_GIVEN TASK_:
Reproduce the part that opens with the line containing "Given: Open the" and closes with the last of these lines, replacing "match" with "game" and leaving everything else unchanged. Omit the pictures.

##########

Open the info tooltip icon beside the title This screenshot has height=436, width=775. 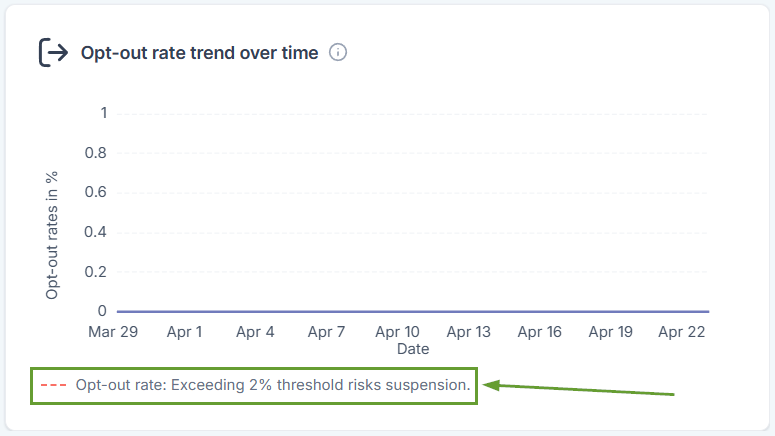338,53
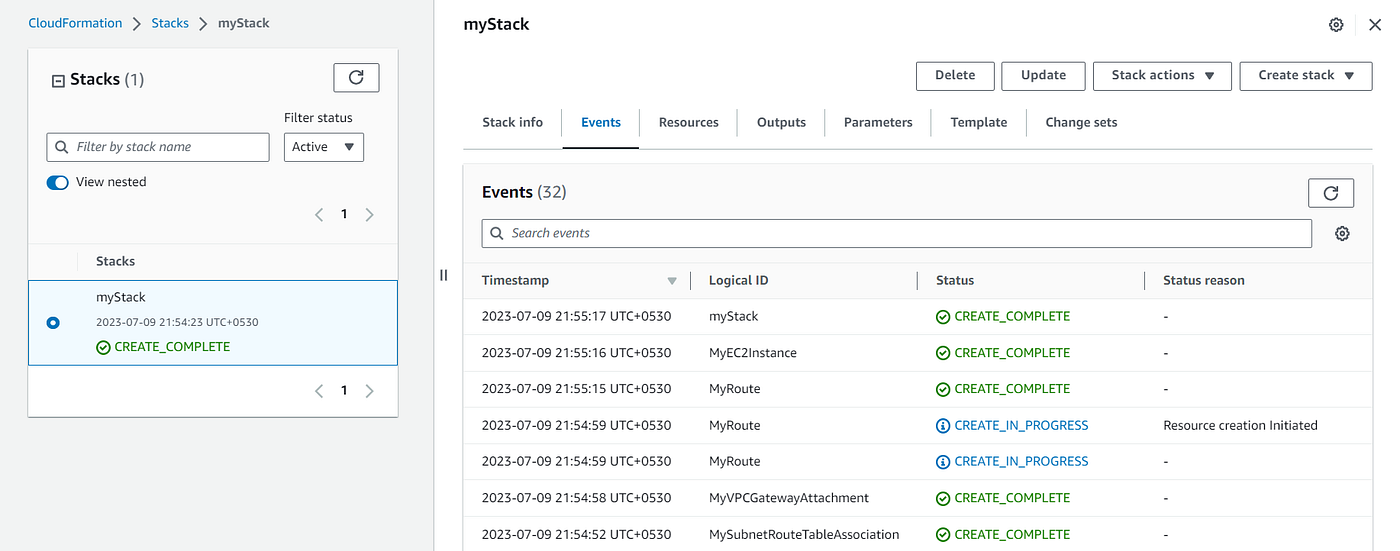
Task: Switch to the Resources tab
Action: point(688,122)
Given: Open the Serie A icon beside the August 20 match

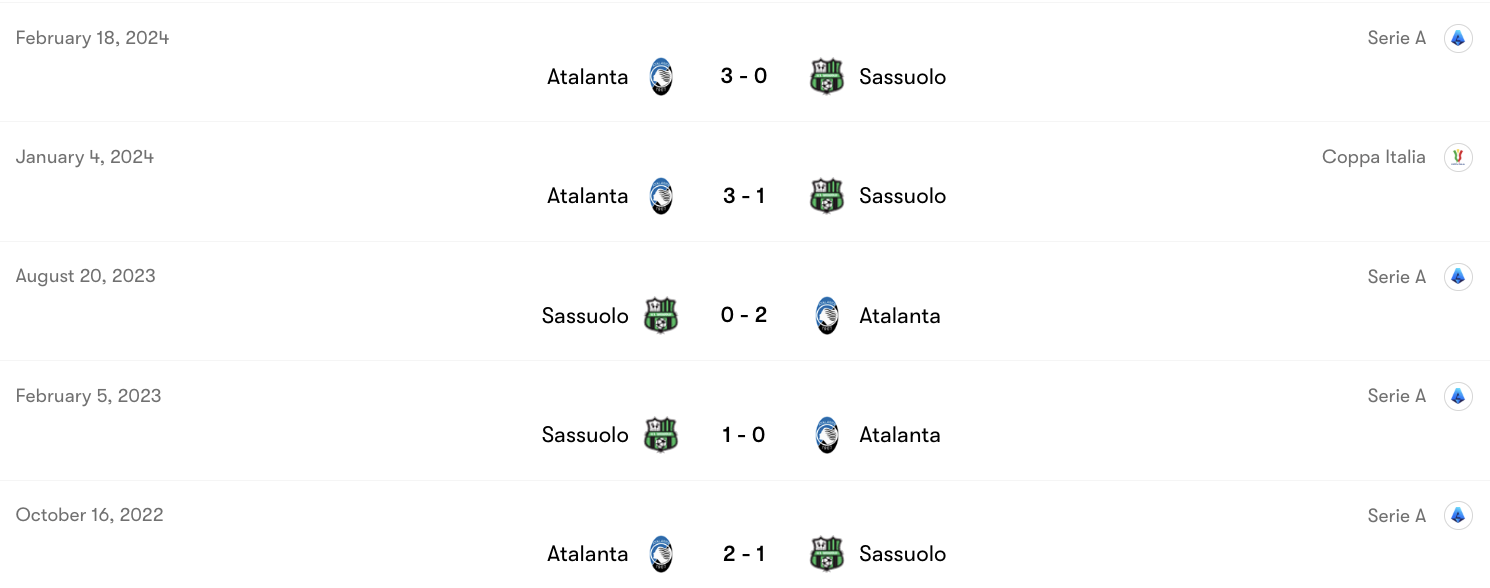Looking at the screenshot, I should coord(1458,277).
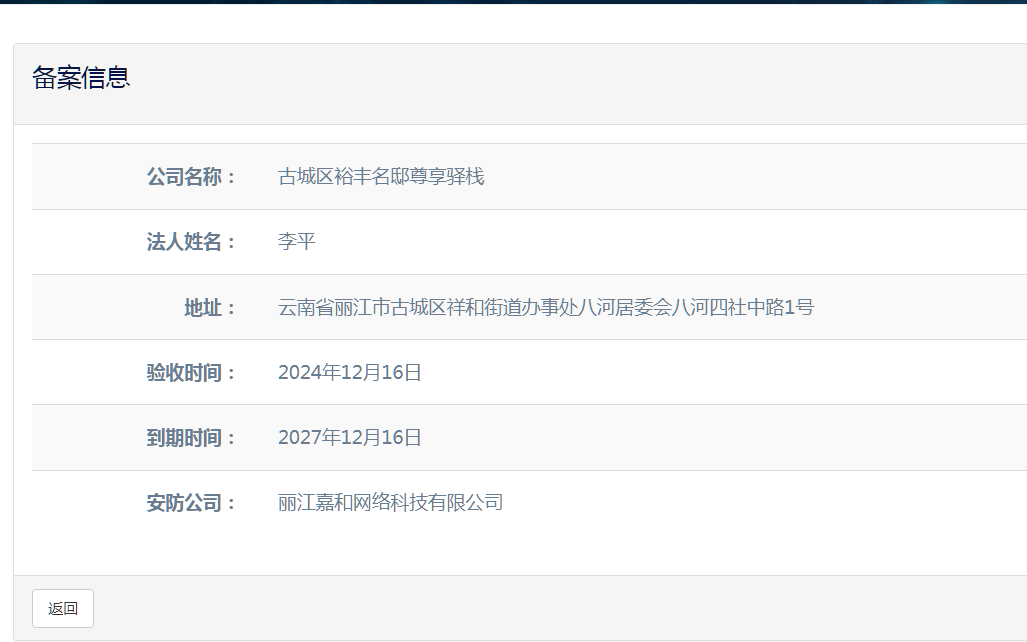Click the expiry date 2027年12月16日
The height and width of the screenshot is (642, 1027).
(350, 438)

##########

_PROBLEM SOLUTION_:
Given: Open the Serie A icon beside the August 20 game

Looking at the screenshot, I should coord(1458,277).
Click the expiry date 2027年12月16日
The height and width of the screenshot is (642, 1027).
(350, 438)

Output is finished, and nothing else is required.